- St. Jerome Catholic School
- About Us
Embracing and extending the mission of Christ and the Catholic Church through academics, community and service.
St. Jerome Catholic School works to inspire our students, families, and staff to be informed and ethical leaders who possess and share a lasting love of learning and a lifelong commitment to Catholic values and service.
Prayer, study, community, and ministry, the four pillars of the founding Dominican Sisters, are the basis of St. Jerome’s core values. The school shares the responsibility with parents for the religious, intellectual, moral, physical, and social formation of children at St. Jerome. It is expected students will accept the challenge to grow in a life of Christian service.
St. Jerome is an educational family that engenders heart-felt respect for each child.
On July 4, 1960, Bishop Wendelin J. Nold purchased a remote 14 acre tract which became the home of St. Jerome Parish. In appointing Rev. Msgr. Alfred W. Raye as the founding pastor, he told him, “I’m giving you 14 acres of Johnson grass and good luck.” The original tract included Kempwood. The parish later sold this land for the street and townhouses and began buying lots to the south of property, one by one.
Among the first orders of business, Fr. Raye established a parochial school, a parish religious education program, a woman’s club, a CYO (Catholic Youth Organization) chapter, a Holy Name Society and a Parish Council. Fr. Raye was known for his strict policy, “Mass isn’t over until the last blessing,” and heaven help those who tried to leave early. His favorite saying was, “What we do for each other must be secondary to what we do for God.”
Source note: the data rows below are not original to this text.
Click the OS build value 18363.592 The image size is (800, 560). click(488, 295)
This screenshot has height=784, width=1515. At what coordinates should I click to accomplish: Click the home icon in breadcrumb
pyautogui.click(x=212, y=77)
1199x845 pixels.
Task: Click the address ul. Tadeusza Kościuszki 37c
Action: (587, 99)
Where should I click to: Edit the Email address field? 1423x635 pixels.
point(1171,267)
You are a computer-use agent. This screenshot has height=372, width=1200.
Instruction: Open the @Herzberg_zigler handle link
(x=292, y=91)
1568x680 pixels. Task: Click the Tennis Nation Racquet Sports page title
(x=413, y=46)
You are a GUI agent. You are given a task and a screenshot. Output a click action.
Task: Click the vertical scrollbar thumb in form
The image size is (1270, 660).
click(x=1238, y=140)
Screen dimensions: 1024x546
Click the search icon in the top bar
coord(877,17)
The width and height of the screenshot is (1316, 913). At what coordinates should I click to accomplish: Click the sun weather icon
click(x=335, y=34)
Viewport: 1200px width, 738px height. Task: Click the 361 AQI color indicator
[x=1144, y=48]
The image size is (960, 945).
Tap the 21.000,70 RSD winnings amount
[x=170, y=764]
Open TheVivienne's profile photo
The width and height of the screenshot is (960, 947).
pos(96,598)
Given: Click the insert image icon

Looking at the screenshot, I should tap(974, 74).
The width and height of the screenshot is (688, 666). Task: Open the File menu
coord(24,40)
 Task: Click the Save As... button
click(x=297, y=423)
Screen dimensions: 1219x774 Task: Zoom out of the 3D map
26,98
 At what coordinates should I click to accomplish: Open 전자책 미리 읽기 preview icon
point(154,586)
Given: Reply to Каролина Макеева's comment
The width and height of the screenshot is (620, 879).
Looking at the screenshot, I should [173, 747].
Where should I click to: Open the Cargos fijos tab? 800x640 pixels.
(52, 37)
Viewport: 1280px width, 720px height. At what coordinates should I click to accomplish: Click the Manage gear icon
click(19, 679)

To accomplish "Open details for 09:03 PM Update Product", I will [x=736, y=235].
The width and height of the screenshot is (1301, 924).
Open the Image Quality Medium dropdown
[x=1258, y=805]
On September 4, 1962, St. Jerome Catholic School opened it’s doors to the first classes, with 405 students in grades K-5th. Plans to add a grade per year afterward, until the full eight grades were in operation, were a success.
Rev. Msgr. Dan Scheel, our present pastor, came to St. Jerome in 1994. He has been the catalyst in building the parish into what it is today, both physically and spiritually. Under his leadership, St. Jerome has blossomed into a larger, ever more loving, multi-cultural parish.